Instructions for the task: Please return all of the data exactly as written.

---

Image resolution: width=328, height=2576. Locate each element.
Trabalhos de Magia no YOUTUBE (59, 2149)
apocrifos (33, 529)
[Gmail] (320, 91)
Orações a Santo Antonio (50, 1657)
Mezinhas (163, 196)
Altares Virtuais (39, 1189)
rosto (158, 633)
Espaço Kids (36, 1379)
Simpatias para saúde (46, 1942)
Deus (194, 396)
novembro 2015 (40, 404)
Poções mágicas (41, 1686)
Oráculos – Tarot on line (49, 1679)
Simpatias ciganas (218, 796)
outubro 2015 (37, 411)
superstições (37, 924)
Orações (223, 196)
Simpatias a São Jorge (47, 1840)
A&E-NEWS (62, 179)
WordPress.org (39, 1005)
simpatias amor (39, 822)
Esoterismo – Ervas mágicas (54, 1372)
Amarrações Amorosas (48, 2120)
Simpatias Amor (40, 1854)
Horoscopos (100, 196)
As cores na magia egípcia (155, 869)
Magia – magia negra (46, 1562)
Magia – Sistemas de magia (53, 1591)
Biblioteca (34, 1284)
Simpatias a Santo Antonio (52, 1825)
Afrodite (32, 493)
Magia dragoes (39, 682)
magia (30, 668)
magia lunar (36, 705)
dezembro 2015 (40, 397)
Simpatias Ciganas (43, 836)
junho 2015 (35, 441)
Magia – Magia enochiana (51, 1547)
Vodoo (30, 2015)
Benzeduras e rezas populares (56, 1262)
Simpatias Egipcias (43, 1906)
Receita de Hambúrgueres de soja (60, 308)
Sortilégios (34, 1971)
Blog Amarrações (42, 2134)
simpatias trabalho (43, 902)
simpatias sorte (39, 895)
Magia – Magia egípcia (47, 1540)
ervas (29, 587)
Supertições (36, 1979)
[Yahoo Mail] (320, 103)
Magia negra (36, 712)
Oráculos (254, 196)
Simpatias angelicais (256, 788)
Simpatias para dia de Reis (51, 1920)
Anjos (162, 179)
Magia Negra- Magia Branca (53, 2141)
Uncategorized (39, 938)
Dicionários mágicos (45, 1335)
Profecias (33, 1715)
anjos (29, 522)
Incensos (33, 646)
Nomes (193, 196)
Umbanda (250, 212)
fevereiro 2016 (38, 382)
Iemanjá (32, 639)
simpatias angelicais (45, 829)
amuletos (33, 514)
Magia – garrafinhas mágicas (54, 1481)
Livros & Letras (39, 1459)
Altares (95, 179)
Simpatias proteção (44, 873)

---

Task output:
Image resolution: width=328, height=2576. Locate each element.
Trabalhos de Magia no YOUTUBE (59, 2149)
apocrifos (33, 529)
[Gmail] (320, 91)
Orações a Santo Antonio (50, 1657)
Mezinhas (163, 196)
Altares Virtuais (39, 1189)
rosto (158, 633)
Espaço Kids (36, 1379)
Simpatias para saúde (46, 1942)
Deus (194, 396)
novembro 2015 (40, 404)
Poções mágicas (41, 1686)
Oráculos – Tarot on line (49, 1679)
Simpatias ciganas (218, 796)
outubro 2015 (37, 411)
superstições (37, 924)
Orações (223, 196)
Simpatias a São Jorge (47, 1840)
A&E-NEWS (62, 179)
WordPress.org (39, 1005)
simpatias amor (39, 822)
Esoterismo – Ervas mágicas (54, 1372)
Amarrações Amorosas (48, 2120)
Simpatias Amor (40, 1854)
Horoscopos (100, 196)
As cores na magia egípcia (155, 869)
Magia – magia negra (46, 1562)
Magia – Sistemas de magia (53, 1591)
Biblioteca (34, 1284)
Simpatias a Santo Antonio (52, 1825)
Afrodite (32, 493)
Magia dragoes (39, 682)
magia (30, 668)
magia lunar (36, 705)
dezembro 2015 (40, 397)
Simpatias Ciganas (43, 836)
junho 2015 (35, 441)
Magia – Magia enochiana (51, 1547)
Vodoo (30, 2015)
Benzeduras e rezas populares (56, 1262)
Simpatias Egipcias (43, 1906)
Receita de Hambúrgueres de soja (60, 308)
Sortilégios (34, 1971)
Blog Amarrações (42, 2134)
simpatias trabalho (43, 902)
simpatias sorte (39, 895)
Magia – Magia egípcia (47, 1540)
ervas (29, 587)
Supertições (36, 1979)
[Yahoo Mail] (320, 103)
Magia negra (36, 712)
Oráculos (254, 196)
Simpatias angelicais (256, 788)
Simpatias para dia de Reis (51, 1920)
Anjos (162, 179)
Magia Negra- Magia Branca (53, 2141)
Uncategorized (39, 938)
Dicionários mágicos (45, 1335)
Profecias (33, 1715)
anjos (29, 522)
Incensos (33, 646)
Nomes (193, 196)
Umbanda (250, 212)
fevereiro 2016 (38, 382)
Iemanjá (32, 639)
simpatias angelicais (45, 829)
amuletos (33, 514)
Magia – garrafinhas mágicas (54, 1481)
Livros & Letras (39, 1459)
Altares (95, 179)
Simpatias proteção (44, 873)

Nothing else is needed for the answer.